The teens are pitted against one another, encouraged to be competitive. Their father goads them on, urging them to do their best in such useful and formative activities as seeing who can hold their breath under water the longest. The prize? A sticker and the satisfaction of being in favor with their parents.

In the interest of teaching him to be a man, father provides his son with a sexual partner, a security guard from his factory. Blindfolded, she rides to the unspecified location of the family’s home, where she and the young man engage in sex as if they were mindless puppets, aware of how to move, but not capable of any feeling. That no attention is paid to the sexuality of the daughters is telling, and consequential.

The need to educate a child contradicts the impulse to protect him or her from a threatening world. Stretching the terms of this paradox to extremes produces the premise of Yorgos Lanthimos’s film. But that doesn’t mean Dogtooth slips reality’s leash. Who hasn’t felt at times that family life boils down to: Rules, rules, rules! Why? Because, just because.

As the teenagers in Dogtooth show, growing up can be a struggle to find a way to wiggle free of constraints, to find gaps in the system of surveillance, to create a domain where one can breathe the fresh air of autonomy and independence.

As events progress, evidence emerges that an older brother managed to leave the family compound. (is there another clip we could use?) But keeping a prisoner from breaking out of a prison might not be as important as keeping the outside world from breaking into it. Lanthimos employs his barbed-wire wit when the security guard punctures the security of this fantastical womblike wonderland.

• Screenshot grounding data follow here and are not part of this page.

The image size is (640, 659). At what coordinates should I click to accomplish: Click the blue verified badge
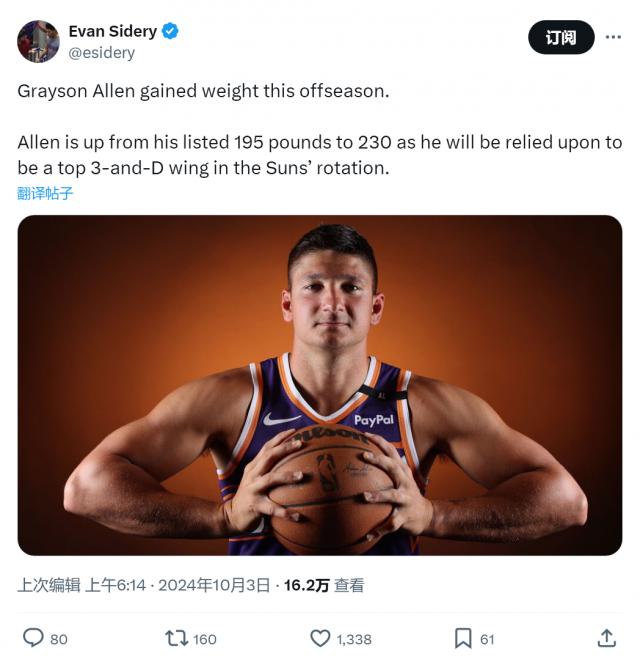[x=171, y=31]
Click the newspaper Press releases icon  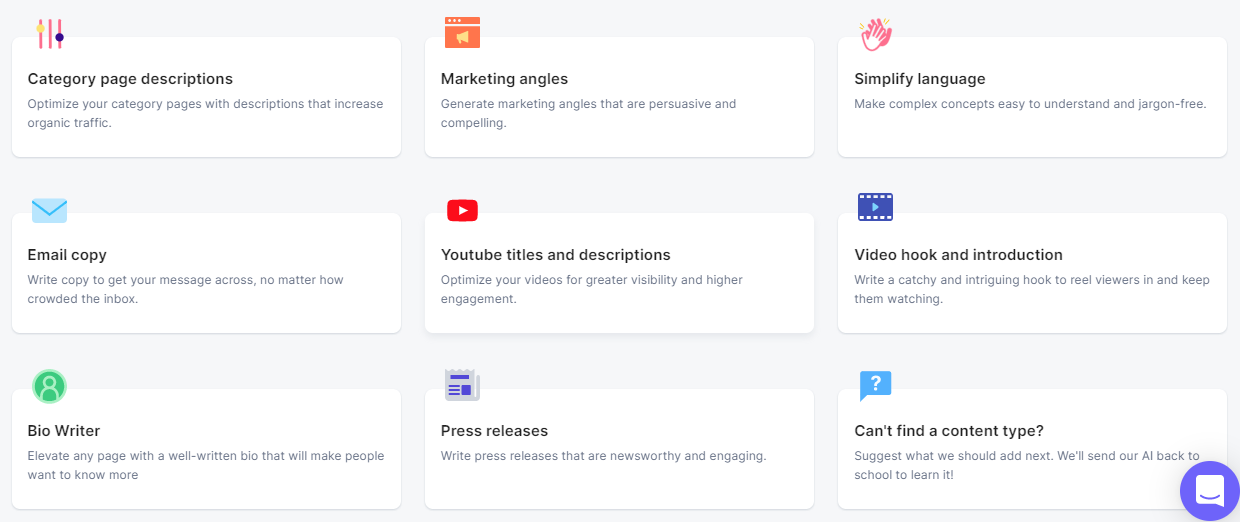[462, 385]
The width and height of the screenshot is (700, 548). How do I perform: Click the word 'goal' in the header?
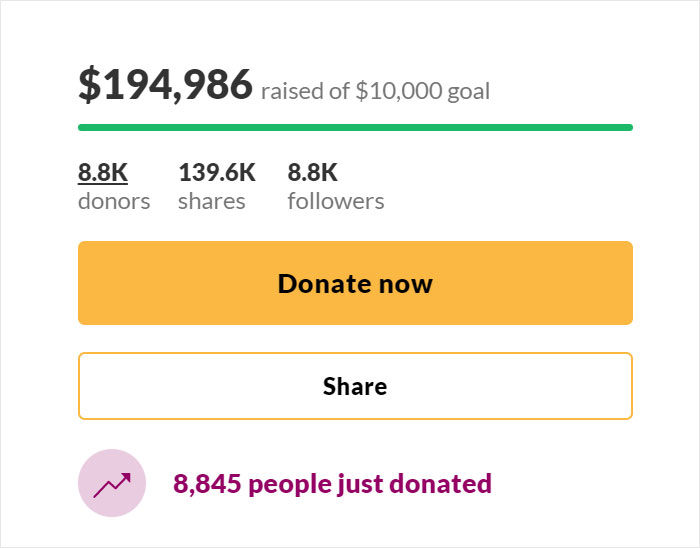(468, 92)
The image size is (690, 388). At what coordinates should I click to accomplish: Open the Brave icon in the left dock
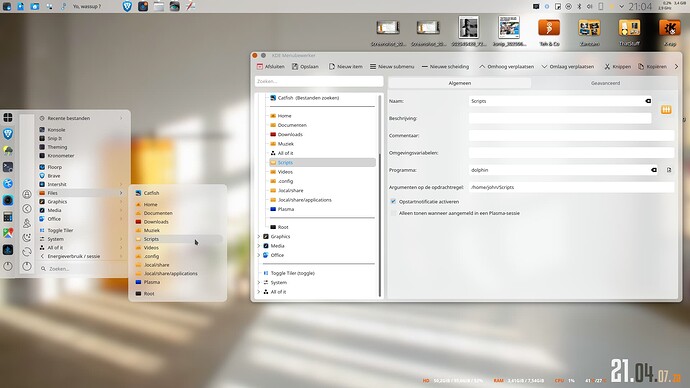coord(8,134)
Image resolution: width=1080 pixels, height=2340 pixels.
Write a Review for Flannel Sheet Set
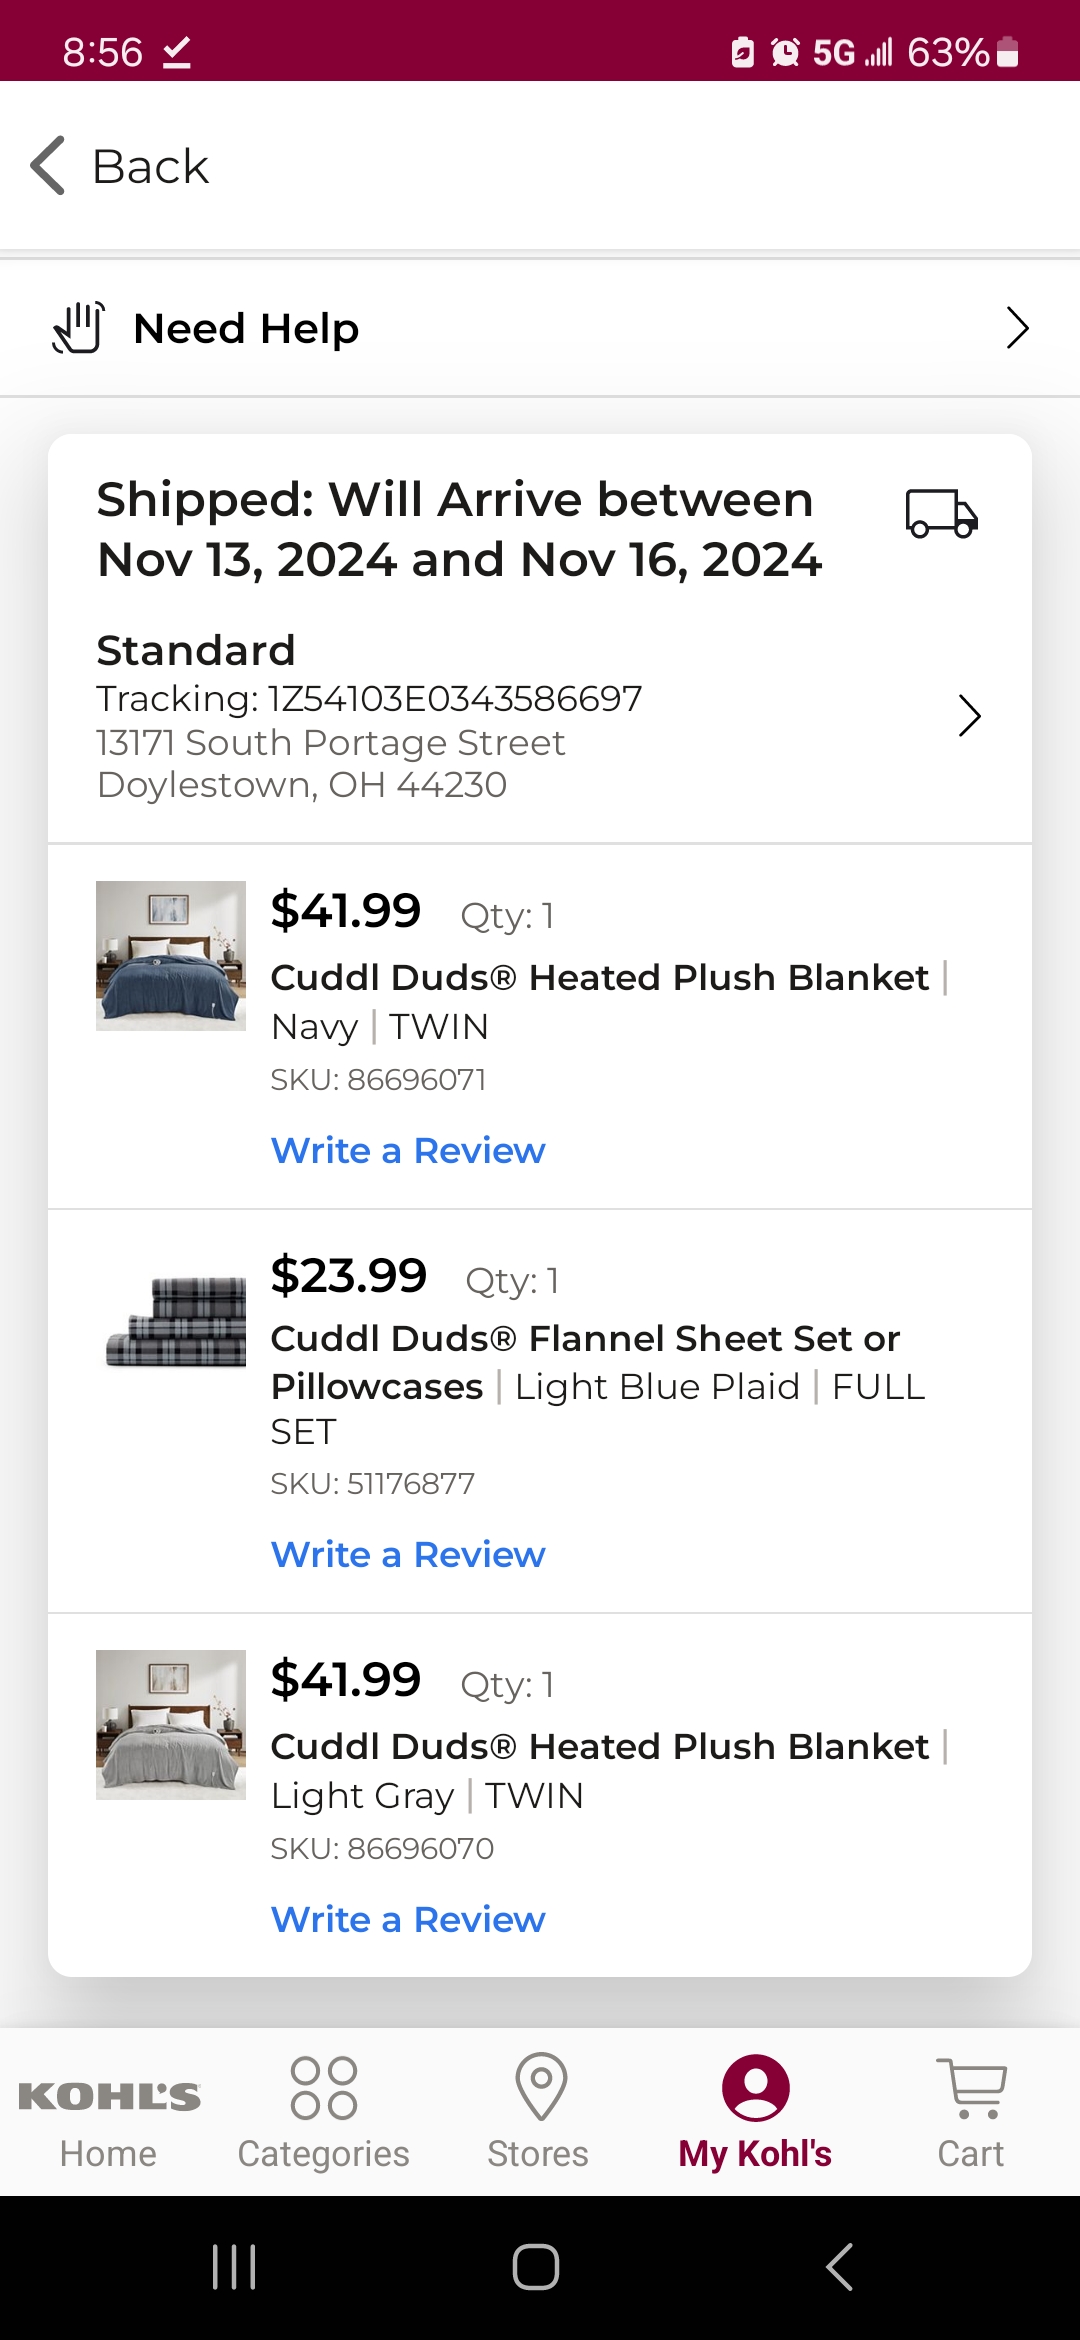tap(408, 1555)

When the boy discovers a kitty cat has made its way inside the walls of the estate, the parents seize the opportunity. Father shreds his clothing and smears himself with stage blood before announcing that cats are evil, ferocious beasts that feed on the flesh of children. One was responsible for the death of their brother, who made the mistake of venturing out into the world prematurely. They all must be prepared lest one of the creatures attack: so the family practices barking like dogs.

A desperate energy — erotic, infantile, aimless— roils beneath the surface of the children’s compliance. The stress verges on eruption in a klutzy, unskilled and desultory dance performance that they stage to celebrate their parent’s anniversary.

We are all held by the enduring, and at times crippling, knotted cords of family relations. Yet th drive to differentiate, to cut the cord, cannot be suppressed. This problem belongs not solely to the curious household of Dogtooth.

Dogtooth’s deeply interwoven strata of images and allusions defy ready interpretation. The matter-of-fact tone Lanthimos employs to unfold a wholly bizarre, rule-bound world endows Dogtooth with an intriguing and subversive allure. Humor and horror blend seamlessly in its portrayal of love distorted into an asphyxiating embrace, education as the perpetuation of ignorance, and escape as an inevitable entombment. Henceforth, any reference to mordant wit should call to mind Dogtooth.